35 3.4 Normal/acceptable (Up to/ not including 3.5)

36 3.5 Elevated [3.5- not including 6.0)

37 3.6 Elevated [3.5- not including 6.0)

. . .

60 5.9 Elevated [3.5- not including 6.0)

61 6.0 Elevated [3.5- not including 6.0)

62 6.1 Unacceptable [6.0- not including 20.0)

. . .

200 19.9 Unacceptable [6.0- not including 20.0)

201 20.0 Unacceptable [6.0- not including 20.0)

202 20.1 Possible entry error [20 and above]

The formatted results for observation 35 and 36 are correct, but not for observations 60 and 201.

This worked OK in 9.2 but is messing up in 9.3. Any clues or explanation? Did I code the format ranges correctly?

Thanks!

Astounding · Posted 10-08-2012 11:12 AM

streamfisher,

It's likely you are running into a precision issue, caused by the DO loop. Incrementing by 0.1 doesn't give you an exact value in a binary system. Try this DO loop instead, and see if the problem is still there:

do i=6, 20;

This will give you 6 exactly, and 20 exactly, and should test properly using your format.

Good luck.

Patrick · Posted 10-08-2012 11:14 AM

There is nothing wrong with Proc Format. The issue you're observing is caused by numeric precision and how computer store values. Run below code and look at the result and you will understand.

There have been several discussions with explanations around numeric precision here in the forums and there are also several SAS docs and papers about it, eg: http://support.sas.com/documentation/cdl/en/lrcon/62955/HTML/default/viewer.htm#a000695157.htm

(you'll find more by Googling "site:support.sas.com numeric precision").

The question one could ask: Should the Do Loop round the incremented value for cases where the value being incremented does not have a higher precision than the increment?
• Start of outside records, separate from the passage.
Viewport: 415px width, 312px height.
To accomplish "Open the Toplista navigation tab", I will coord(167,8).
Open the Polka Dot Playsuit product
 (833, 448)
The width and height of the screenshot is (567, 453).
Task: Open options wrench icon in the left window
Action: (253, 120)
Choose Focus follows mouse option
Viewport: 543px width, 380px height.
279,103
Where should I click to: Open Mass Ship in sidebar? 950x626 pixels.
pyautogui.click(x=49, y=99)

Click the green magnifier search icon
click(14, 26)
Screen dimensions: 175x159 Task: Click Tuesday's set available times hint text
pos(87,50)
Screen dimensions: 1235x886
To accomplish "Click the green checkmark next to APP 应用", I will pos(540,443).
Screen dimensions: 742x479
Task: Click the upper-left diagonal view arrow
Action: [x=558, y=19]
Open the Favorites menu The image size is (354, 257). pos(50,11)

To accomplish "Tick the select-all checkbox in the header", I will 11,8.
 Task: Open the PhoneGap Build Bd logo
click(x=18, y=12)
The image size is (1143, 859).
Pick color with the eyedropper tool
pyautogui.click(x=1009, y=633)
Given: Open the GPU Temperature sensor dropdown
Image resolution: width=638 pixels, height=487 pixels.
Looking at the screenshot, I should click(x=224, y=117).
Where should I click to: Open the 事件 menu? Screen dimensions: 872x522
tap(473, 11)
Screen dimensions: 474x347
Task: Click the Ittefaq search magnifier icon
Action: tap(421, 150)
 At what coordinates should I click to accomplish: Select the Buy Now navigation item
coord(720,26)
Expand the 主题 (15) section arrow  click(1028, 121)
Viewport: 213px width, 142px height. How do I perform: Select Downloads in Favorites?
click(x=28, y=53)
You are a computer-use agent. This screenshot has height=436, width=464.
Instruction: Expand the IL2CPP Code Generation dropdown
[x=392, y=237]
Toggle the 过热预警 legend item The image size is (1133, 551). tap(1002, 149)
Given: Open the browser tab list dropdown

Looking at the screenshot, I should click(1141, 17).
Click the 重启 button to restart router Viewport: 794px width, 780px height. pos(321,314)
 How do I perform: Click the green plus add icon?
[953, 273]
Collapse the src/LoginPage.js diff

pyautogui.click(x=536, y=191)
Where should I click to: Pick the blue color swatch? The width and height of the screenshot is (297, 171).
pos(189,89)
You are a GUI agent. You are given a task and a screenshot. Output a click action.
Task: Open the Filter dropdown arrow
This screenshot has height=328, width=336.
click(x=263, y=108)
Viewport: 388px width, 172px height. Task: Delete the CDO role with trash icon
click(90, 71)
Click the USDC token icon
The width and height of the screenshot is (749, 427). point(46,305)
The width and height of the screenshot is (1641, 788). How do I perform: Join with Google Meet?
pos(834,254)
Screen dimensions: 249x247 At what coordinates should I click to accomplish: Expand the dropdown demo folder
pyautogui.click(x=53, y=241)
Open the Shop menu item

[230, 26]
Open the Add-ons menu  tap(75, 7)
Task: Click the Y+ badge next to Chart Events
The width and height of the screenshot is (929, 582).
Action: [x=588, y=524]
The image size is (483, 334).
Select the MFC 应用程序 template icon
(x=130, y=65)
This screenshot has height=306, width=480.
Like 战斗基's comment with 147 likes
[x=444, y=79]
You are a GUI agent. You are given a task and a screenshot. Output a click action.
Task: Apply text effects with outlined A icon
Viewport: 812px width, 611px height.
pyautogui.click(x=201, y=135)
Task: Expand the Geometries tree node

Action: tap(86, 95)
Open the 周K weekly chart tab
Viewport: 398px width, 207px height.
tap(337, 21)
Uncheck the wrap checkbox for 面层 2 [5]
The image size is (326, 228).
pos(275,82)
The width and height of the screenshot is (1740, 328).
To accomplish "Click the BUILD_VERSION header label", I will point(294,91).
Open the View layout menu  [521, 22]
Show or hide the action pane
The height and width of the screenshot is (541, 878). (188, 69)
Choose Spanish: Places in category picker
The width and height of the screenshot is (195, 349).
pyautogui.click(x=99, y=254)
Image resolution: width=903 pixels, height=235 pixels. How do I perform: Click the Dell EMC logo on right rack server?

Not sure if there has been a change of how a do loop increments between SAS9.2 and SAS9.3 - but I rather doubt it.

PROC FORMAT;
   VALUE CRLIMIT
      . = 'Test not performed'
      Low -<3.5 = 'Normal/acceptable (Up to/ not including 3.5)'
      3.5 -<6.0 = 'Elevated [3.5- not including 6.0)'
      6.0 -<20.0 = 'Unacceptable [6.0- not including 20.0)'
      20.0- HIGH = 'Possible entry error [20 and above]';
RUN;

DATA ONE;
   do i = 0 to 21 by 0.1;
      j= round(i,0.01);
      k= i;
      format k best32.;
      OUTPUT;
   end;
RUN;

PROC PRINT DATA = ONE;
VAR k i j;
FORMAT j CRLIMIT.;
RUN;

streamfisher · Posted 10-08-2012 12:09 PM

Thanks to Patrick and Astounding for the quick and helpful responses. I'll use the ROUND function and add that to my teaching slides.

art297 · Posted 10-08-2012 11:54 AM

I originally posted, and since deleted, a totally incorrect response. I agree with my colleagues that you are facing a numeric precision problem.

One way around that it is to fuzz the number, but use your proc format statement exactly as you had written it. e.g.:

DATA ONE;

do i = 0 to 21 by 0.1;

j= fuzz(i);

OUTPUT;

end;

RUN;

TomKari · Posted 10-08-2012 12:05 PM

I am positive the other posters are correct about the problem. Another option is the FUZZ option on the VALUE statement in PROC FORMAT, but in your situation I don't think you want to use it. Right now, your format is acting correctly, it's your data values that are flawed.

Tom

art297 · Posted 10-08-2012 12:27 PM

Tom,

I've never used the fuzz option in proc format but, since you mentioned it, decided to play around with it a bit.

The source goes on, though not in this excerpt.